INDIAN TRIBES OF THE UPPER MISSOURI
By EDWIN THOMPSON DENIG
EDITED WITH NOTES AND BIOGRAPHICAL SKETCH
By J. N. B. HEWITT

Forty-sixth Annual Report of the Bureau of American Ethnology to the Secretary of the Smithsonian Institution, 1928-1929, Government Printing Office, Washington, 1930, pages 375-628.


PREFACE

This manuscript is entitled “A Report to the Hon.

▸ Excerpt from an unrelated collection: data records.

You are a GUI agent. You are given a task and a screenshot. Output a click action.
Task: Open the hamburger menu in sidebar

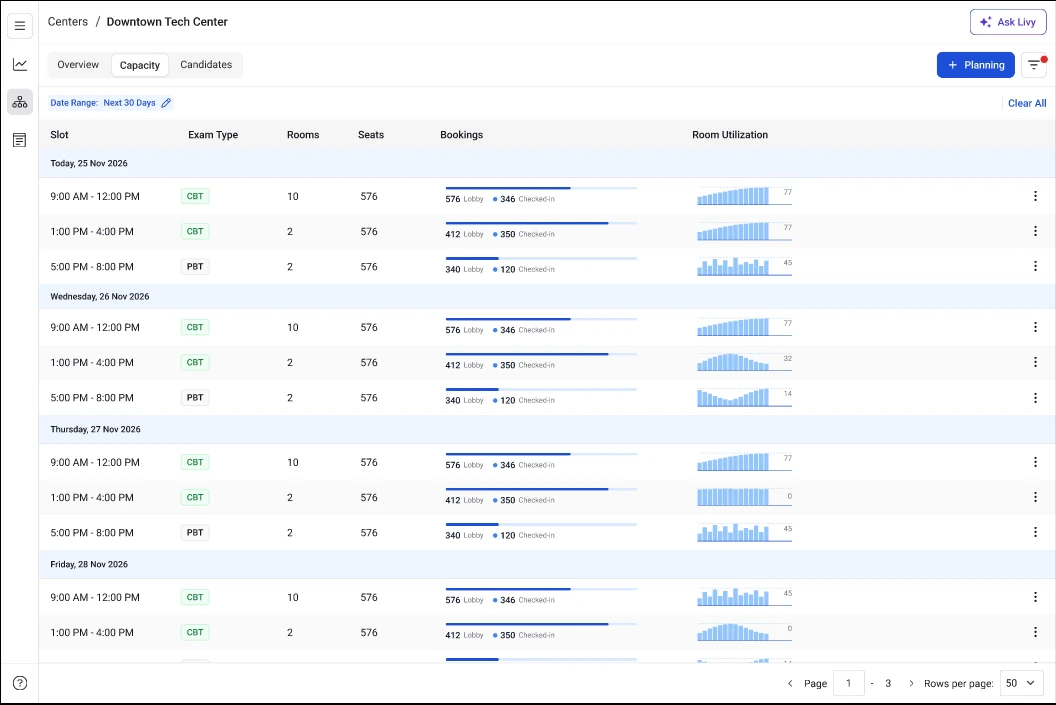tap(20, 25)
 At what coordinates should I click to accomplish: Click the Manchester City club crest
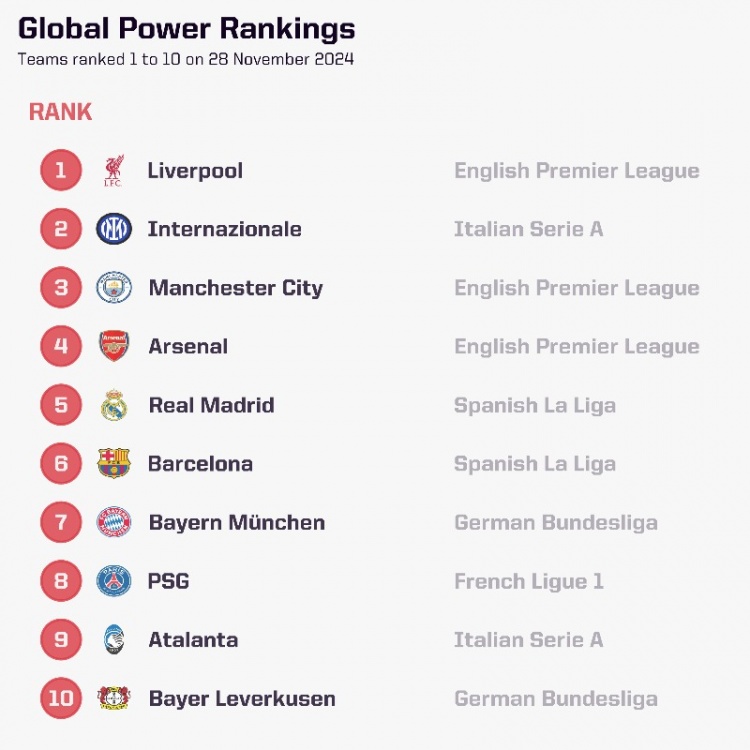(x=114, y=288)
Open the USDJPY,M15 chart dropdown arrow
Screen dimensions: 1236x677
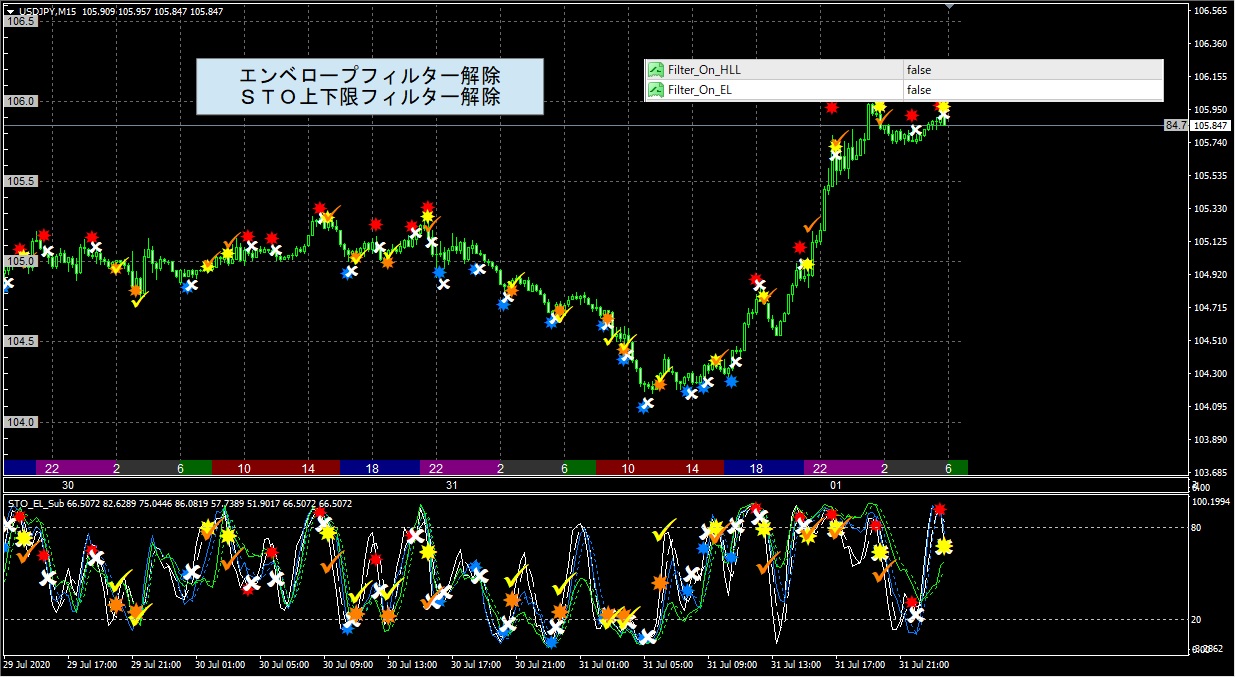[10, 11]
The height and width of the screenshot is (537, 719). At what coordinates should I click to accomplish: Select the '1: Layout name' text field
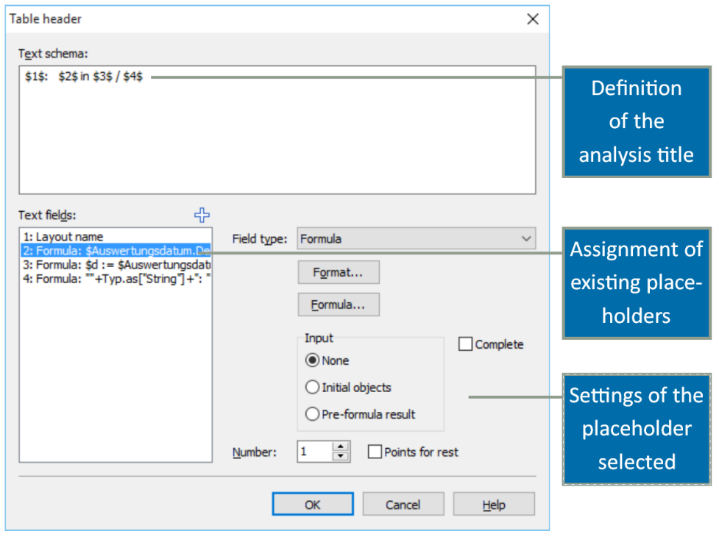tap(63, 237)
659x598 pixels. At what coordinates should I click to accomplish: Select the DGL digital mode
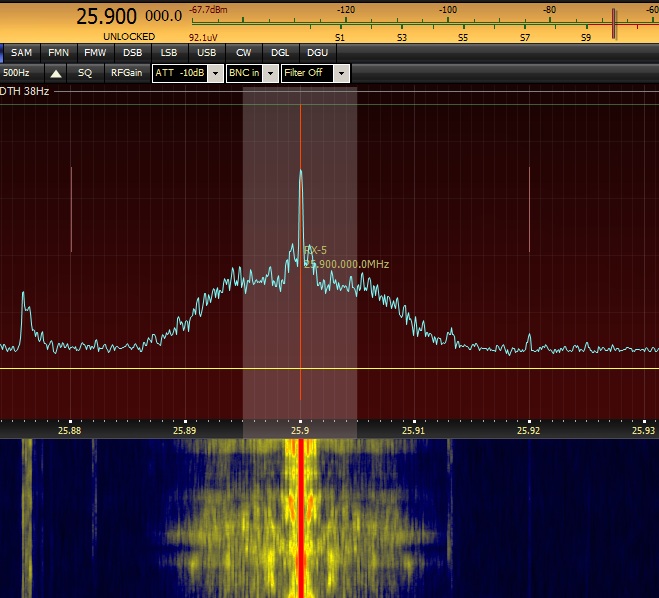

Isaac I. Stevens, Governor of Washington Territory, on the Indian Tribes of the Upper Missouri, by Edwin Thompson Denig.” It has been edited and arranged with an introduction, notes, a biographical sketch of the author, and a brief bibliography of the tribes mentioned in the report.

The report consists of 451 pages of foolscap size; closely written in a clear and fine script with 15 pages of excellent pen sketches and one small drawing, to which illustrations the editor has added two photographs of Edwin Thompson Denig and his Assiniboin wife, Hai-kees-kak-wee-lãh, Deer Little Woman, and a view of Old Fort Union taken from “The Manoe-Denigs,” a family chronicle, New York, 1924.

The manuscript is undated, but from internal evidence it seems safe to assign it to about the year 1854.

The editor has not attempted to verify the statements of the author as embodied in the report; he has, however, where feasible, rearranged some portions of its contents by bringing together under a single rubric remarks upon a common topic which appeared in various parts of the report as replies to closely related but widely placed questions; and he has attempted to do this without changing the phraseology or the terminology of Mr. Denig, except in very rare instances, and then only to clarify a statement. For example, the substitution of the native term for the ordinary English expression, the Great Spirit, and divining in the place of “medicine” in medicine man, practically displacing medicine man, by the word diviner.